Chronic Pain Syndrome
Individuals with persistent pain can be diagnosed with Chronic Pain Syndrome and neuropathic pain, which occurs from lesioning of the somatosensory nervous system. This damage leads to functional and structural neuronal changes, such as upregulation of NMDA receptors, loss of descending inhibition, and inflammation within the spinal cord due to activation of immune cells and increased cytokines (Niesters, Martini, & Dahan, 2014). These changes lead to increased pain sensations in affected areas, debilitating individuals with such conditions. Chronic pain patients are often treated based on a trial and error approach with opiods, epileptics, and antidepressants. However, these treatments have low efficacy, with 60-70% of patients reporting inadequate pain relief (Niesters, Martini, & Dahan, 2014). More recently, pain physicians have started to use low doses of Ketamine to treat pain syndromes, especially disorders with a neuropathic component, such as neuropathic pain from peripheral nerve damage, post-herpetic neuralgia, and complex regional pain syndrome type 1 (Niesters, Martini, & Dahan, 2014).

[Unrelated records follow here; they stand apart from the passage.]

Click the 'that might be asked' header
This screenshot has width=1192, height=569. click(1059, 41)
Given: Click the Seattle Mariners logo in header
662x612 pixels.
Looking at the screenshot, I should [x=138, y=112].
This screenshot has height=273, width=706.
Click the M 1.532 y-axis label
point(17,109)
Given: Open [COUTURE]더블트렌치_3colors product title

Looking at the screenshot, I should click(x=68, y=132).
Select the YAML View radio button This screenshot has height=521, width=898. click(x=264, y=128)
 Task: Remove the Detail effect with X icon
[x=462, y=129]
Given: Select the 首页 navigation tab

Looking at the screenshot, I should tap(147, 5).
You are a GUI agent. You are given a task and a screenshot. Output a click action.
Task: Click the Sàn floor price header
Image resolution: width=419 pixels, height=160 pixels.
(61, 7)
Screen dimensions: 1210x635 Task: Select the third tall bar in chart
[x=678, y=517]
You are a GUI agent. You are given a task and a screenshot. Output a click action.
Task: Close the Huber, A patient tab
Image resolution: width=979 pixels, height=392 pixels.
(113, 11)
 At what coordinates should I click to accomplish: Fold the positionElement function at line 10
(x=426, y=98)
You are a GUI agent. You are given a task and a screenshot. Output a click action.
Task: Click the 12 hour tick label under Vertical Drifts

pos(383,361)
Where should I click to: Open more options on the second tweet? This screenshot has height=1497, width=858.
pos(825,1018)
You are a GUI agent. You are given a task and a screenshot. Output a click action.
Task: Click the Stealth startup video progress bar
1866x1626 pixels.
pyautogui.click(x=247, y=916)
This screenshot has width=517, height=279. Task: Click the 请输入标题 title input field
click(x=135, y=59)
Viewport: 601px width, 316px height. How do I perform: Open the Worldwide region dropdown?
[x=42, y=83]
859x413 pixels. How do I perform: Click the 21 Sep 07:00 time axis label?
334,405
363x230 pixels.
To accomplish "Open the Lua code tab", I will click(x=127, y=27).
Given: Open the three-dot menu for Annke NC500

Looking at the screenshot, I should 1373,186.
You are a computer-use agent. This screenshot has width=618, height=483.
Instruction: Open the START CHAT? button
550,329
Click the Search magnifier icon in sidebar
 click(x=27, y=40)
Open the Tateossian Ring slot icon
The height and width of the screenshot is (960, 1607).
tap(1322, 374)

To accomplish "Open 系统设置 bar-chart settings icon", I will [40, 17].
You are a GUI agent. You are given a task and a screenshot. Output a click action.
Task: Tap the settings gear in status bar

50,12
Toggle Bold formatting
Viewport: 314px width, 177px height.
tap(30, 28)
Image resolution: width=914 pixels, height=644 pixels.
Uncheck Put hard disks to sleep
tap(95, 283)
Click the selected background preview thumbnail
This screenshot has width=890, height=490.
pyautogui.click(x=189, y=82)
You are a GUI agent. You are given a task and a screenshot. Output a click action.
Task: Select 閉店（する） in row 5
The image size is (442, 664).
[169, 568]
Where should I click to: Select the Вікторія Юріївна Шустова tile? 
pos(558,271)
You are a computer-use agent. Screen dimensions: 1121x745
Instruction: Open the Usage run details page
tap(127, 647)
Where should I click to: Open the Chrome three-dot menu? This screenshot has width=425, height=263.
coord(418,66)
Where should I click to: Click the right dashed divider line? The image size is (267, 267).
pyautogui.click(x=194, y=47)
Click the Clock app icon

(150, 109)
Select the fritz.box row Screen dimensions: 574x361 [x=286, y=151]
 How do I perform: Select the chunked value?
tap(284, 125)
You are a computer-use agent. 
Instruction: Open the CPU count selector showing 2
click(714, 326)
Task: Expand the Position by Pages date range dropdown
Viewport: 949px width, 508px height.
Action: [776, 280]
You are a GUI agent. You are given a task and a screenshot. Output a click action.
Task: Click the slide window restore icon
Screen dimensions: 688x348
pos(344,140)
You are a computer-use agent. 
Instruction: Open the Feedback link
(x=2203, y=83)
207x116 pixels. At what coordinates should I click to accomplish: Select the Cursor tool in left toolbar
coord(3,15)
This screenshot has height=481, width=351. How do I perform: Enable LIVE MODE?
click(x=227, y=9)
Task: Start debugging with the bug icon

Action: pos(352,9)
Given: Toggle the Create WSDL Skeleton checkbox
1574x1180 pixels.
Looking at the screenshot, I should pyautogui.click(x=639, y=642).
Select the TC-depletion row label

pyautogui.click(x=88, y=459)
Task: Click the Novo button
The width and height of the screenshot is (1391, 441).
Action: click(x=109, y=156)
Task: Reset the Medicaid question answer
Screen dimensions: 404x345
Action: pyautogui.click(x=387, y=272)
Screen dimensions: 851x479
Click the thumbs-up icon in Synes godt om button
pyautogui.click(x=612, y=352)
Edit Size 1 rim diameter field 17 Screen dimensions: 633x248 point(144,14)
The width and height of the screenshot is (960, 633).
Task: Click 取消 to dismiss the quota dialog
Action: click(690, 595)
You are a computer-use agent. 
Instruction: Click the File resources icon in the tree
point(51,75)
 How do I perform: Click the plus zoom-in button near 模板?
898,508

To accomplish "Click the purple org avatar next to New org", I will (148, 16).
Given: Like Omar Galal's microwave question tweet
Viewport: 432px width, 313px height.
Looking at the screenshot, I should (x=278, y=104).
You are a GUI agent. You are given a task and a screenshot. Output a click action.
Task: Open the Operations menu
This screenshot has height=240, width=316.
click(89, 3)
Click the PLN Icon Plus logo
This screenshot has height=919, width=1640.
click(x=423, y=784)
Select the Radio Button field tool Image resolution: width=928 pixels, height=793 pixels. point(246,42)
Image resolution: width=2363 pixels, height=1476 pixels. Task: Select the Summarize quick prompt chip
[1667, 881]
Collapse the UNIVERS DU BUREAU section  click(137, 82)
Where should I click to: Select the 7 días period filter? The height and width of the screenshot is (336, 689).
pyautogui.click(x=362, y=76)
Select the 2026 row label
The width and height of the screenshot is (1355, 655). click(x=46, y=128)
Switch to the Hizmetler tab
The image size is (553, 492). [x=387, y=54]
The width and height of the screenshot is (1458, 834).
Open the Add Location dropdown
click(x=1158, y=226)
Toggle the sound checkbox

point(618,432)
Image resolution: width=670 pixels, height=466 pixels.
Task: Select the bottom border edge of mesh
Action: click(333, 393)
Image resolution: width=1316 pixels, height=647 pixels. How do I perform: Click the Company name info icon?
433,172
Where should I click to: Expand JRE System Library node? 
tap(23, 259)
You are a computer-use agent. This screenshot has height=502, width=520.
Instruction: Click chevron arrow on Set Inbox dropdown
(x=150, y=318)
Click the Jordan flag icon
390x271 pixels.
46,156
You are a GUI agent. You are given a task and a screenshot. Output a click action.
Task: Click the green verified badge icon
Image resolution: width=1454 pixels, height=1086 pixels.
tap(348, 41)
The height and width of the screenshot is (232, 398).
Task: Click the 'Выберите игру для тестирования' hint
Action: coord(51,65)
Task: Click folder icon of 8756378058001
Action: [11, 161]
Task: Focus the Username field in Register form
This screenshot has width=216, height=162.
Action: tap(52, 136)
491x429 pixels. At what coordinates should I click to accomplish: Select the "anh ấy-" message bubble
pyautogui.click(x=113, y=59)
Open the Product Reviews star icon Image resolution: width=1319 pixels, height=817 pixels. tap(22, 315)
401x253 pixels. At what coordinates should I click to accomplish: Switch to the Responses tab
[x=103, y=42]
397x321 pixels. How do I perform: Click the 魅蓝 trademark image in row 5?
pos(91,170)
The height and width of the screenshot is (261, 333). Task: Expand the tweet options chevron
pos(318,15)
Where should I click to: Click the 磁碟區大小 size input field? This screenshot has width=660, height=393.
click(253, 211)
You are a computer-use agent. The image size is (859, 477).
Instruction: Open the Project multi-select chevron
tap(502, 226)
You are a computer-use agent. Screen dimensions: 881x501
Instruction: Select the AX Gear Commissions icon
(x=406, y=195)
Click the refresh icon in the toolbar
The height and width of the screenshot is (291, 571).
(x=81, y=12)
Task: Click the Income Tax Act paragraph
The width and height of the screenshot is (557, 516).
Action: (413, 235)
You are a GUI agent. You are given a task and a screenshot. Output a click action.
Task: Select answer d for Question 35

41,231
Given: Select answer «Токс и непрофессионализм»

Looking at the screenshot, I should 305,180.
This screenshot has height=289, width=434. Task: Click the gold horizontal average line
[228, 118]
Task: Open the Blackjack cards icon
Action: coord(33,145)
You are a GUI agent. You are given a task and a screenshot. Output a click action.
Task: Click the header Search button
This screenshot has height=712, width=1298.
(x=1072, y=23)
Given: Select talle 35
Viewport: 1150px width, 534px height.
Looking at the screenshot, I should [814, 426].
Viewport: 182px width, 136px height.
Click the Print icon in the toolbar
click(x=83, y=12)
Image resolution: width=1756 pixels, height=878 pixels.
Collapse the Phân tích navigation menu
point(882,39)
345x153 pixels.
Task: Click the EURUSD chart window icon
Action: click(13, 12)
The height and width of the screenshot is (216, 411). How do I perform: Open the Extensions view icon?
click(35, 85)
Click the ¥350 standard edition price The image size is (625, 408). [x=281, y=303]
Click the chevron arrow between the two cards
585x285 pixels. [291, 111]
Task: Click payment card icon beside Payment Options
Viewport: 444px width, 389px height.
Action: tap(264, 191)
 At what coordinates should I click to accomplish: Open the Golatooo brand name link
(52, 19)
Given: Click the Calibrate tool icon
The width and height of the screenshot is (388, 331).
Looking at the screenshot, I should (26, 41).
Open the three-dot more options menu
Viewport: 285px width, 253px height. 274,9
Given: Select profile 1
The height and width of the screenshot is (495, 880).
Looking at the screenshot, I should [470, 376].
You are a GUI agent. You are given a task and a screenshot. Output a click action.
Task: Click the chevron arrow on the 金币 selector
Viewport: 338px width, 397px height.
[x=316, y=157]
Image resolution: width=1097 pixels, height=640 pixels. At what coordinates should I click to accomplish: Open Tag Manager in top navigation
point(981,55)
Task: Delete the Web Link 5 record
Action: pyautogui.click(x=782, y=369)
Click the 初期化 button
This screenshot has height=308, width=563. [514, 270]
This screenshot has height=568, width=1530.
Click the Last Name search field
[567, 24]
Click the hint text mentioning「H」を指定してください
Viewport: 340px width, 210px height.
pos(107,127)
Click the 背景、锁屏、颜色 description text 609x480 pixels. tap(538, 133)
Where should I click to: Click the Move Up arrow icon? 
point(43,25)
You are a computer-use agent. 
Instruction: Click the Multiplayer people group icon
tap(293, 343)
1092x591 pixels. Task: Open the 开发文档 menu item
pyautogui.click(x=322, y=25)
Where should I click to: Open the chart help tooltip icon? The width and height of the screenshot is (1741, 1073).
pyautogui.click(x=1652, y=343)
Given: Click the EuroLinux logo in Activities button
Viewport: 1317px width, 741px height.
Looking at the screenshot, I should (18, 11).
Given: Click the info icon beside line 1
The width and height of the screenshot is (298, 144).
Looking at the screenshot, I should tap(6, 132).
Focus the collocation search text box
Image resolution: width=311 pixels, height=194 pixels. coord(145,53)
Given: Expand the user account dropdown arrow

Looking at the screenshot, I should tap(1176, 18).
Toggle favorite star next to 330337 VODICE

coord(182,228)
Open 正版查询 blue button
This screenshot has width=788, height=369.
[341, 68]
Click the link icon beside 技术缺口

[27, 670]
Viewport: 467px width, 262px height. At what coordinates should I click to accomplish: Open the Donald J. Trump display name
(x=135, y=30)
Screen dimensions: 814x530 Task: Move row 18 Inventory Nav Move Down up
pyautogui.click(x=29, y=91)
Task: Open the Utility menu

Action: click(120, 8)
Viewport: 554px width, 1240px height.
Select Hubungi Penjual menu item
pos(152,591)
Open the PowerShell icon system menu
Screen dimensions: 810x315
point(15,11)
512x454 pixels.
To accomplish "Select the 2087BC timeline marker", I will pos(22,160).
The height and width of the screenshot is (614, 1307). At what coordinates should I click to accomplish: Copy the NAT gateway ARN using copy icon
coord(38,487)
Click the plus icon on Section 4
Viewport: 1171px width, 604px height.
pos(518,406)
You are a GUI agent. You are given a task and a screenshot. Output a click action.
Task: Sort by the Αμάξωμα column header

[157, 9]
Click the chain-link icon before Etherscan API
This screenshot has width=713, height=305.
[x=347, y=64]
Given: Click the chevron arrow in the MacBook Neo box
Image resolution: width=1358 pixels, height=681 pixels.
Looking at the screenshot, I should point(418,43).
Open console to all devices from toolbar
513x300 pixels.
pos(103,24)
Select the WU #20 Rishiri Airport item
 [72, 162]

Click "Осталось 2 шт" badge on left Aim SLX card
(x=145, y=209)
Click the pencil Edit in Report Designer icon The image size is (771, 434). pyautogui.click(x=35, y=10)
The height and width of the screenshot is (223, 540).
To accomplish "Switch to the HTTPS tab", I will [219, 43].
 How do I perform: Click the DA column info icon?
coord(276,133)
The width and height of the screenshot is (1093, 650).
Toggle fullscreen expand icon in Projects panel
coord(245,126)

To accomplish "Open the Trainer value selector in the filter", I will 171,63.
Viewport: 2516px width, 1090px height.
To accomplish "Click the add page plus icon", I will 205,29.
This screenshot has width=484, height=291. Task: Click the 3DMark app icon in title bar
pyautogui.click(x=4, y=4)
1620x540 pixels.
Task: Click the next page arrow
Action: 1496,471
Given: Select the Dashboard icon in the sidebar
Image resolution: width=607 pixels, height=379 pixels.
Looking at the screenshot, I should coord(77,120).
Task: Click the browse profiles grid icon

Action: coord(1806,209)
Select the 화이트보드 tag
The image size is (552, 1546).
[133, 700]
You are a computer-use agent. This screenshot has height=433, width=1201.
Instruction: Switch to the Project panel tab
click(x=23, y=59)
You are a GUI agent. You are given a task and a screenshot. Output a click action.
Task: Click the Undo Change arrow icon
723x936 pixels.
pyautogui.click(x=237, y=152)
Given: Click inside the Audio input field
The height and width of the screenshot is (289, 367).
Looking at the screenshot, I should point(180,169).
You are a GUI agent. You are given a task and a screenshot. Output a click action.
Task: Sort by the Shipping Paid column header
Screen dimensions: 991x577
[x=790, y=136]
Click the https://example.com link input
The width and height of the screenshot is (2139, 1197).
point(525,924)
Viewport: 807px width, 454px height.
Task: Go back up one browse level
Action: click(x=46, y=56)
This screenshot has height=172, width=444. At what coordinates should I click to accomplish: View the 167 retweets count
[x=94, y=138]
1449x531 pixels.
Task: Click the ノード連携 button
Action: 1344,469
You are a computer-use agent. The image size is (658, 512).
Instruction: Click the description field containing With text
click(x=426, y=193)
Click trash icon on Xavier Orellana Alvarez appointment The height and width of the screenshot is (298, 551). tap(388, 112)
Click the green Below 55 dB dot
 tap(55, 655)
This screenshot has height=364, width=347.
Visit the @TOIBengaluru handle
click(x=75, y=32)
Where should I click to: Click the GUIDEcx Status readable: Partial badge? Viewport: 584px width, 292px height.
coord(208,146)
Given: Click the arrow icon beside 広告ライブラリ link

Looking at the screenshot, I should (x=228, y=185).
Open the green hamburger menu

Many patients with CPS are often unsatisfied with their medical regimens, however, recent studies have indicated that Ketamine may be a better treatment for their conditions. A study that considered the long term effects of IV Ketamine observed a large mean effect size in the first week following treatment of 1.22 (95 % confidence interval 0.82 to 1.61, P < 0.001) and in week 4 of 0.39 (95 % confidence interval 0.03 to 0.75, P = 0.036) (Niesters, Martini, & Dahan, 2014). These large effect sizes indicate that Ketamine is an effective treatment for chronic pain, however, that the efficacy of the medication diminishes over time (Niesters, Martini, & Dahan, 2014). In a similar study, Ketamine was shown to reduce pain in individuals with neuropathic, mixed, and non-neuropathic (“nociplastic” or nociceptive) pain. However, effects began to diminish after about 2 weeks (Orhurhu et al., 2019). Based on the results of both studies, retreatment is required, although it is not clear the exact time frame by which it is most beneficial.
The most likely mechanism through which Ketamine reduces chronic pain is by inhibiting NMDA receptors, blocking afferent transmission of nociceptive signals (Niesters, Martini, & Dahan, 2014). However, Ketamine may also work by increasing descending inhibitory pathways, reducing pain signaling from nociceptive neurons in other regions of the body. A resting state fMRI study found increased activation in the anterior cingulate cortex, orbital frontal cortex, insula, and brainstem of individuals immediately following a low dose Ketamine injection (Niesters, Martini, & Dahan, 2014). These regions are directly involved in descending inhibition and, therefore, Ketamine may succeed in reducing chronic pain by increasing activity within these neural pathways (Niesters, Martini, & Dahan, 2014). Regardless of the mechanism by which Ketamine acts, multiple studies have indicated that Ketamine provides prolonged pain relief, making it a considerable treatment option for patients with CPS.